• Extrait de page:
+++++

Depuis cinq ans, une organisation privée, la Varkey Foundation décerne un prix du meilleur enseignant du monde. Il fallait y penser, le meilleur prof du monde! De quoi s’attirer l’intérêt des médias, du public et même du pape François qui a lui-même annoncé le nom de la lauréate en 2016. Bien entendu, un argumentaire est développé pour dire qu’il s’agit surtout d’encourager l’innovation et les initiatives pédagogiques. Pour la première fois cette année, une enseignante française est sélectionnée… Ce qui nous pousse à nous demander: qu’est-ce qui fait qu'un professeur est un «super prof»? Vous avez eu un enseignant d’exception qui a marqué votre vie? On aurait tous quelque chose à raconter à ce sujet, cela fait partie de nos souvenirs fondateurs, l'école était l'essentiel de notre vie pendant des années: je suis certaine que vous pensez déjà à Madame Unetel ou Monsieur Quelque chose. Les profs d’exception, c’est un sujet très inspirant. Vincent Rémy, rédacteur en chef de Télérama, le prouvait déjà en 2014 avec le livre Un prof a changé ma vie dans lequel une vingtaine de personnalités racontaient ce qu’elles devaient à leurs professeurs. Une jolie façon de parler positivement de l’école.

+++++

• Jeu de données:
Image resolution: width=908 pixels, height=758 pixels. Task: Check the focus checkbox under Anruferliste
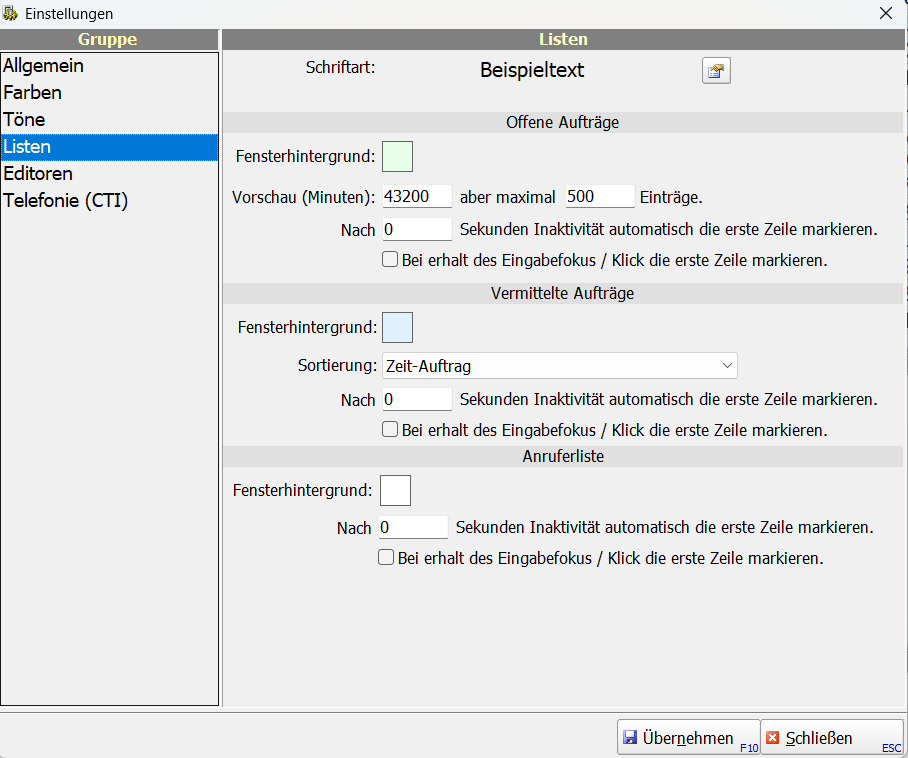(386, 558)
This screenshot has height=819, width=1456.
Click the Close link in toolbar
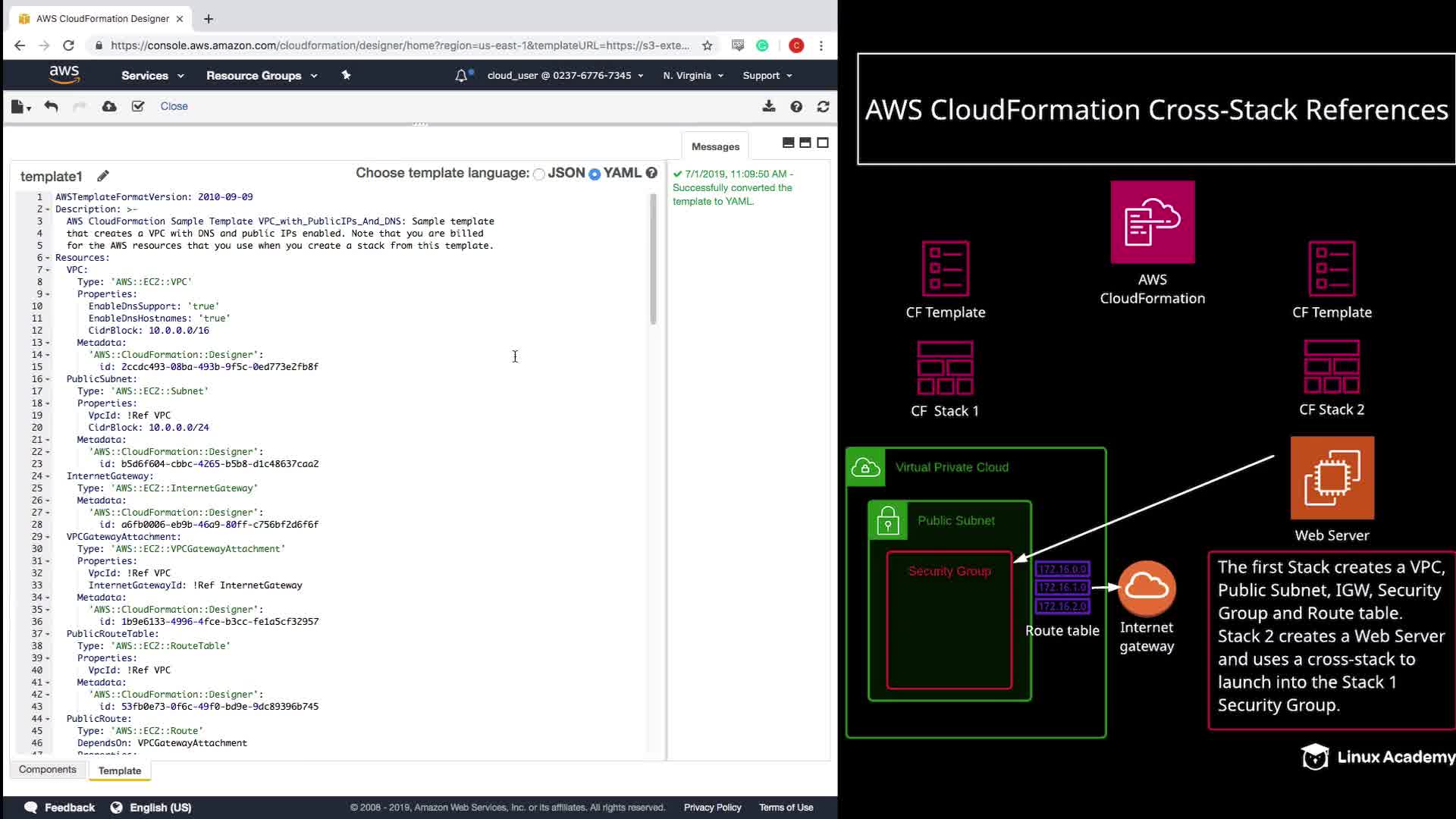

+++++

• Consigne donnée: Poursuivez le texte sur les professeurs d'exception à partir de sa dernière phrase. Les données n'ont aucun rapport avec le texte sur les professeurs d'exception.

• Réponse proposée:
Les témoignages positifs d’élèves demeurent le retour le plus satisfaisant pour les enseignants, comme en témoigne Philippe Watrelot, ancien rédacteur en chef de la revue Les Cahiers pédagogiques et aujourd’hui président du Conseil national de l’innovation de l’éducation nationale. Il est formateur d’enseignants:
«J’ai reçu une lettre d’un ancien élève qui me parlait d’un cours que j’avais fait sur les inégalités sociales… Je ne me souvenais pas particulièrement de ce moment mais j’avoue que c’est un incomparable encouragement et un retour extraordinaire sur mon travail.»
Le prof que tout le monde aime
Mais qu’est-ce qu’un super professeur? D’après les deux écoliers qui partagent ma vie, c’est «quelqu’un qui ne hurle pas, qui est sympa et ne donne pas trop de devoirs». La réponse de Charlotte, mère de trois garçons scolarisés en école primaire et au collège en banlieue parisienne, est un peu plus développée:
«C’est quelqu’un qui arrive à intéresser ses élèves et dont le cours est compris en classe et non grâce au travail à la maison. À mon sens, ce sont les enseignants qui font beaucoup participer les enfants et co-construisent leurs cours avec eux. Mon fils a eu l’année dernière une enseignante âgée très traditionnelle qui donnait une page du Bescherelle à apprendre chaque semaine, cela a fait soupirer toute la classe. Mais elle racontait aussi plein d’histoires et des anecdotes pour faire en sorte que les élèves s'intéressent à son cours. Elle posait beaucoup de questions à la classe, impossible de regarder les mouches voler ou de s’endormir. Résultat: mon fils me parle encore d'elle!»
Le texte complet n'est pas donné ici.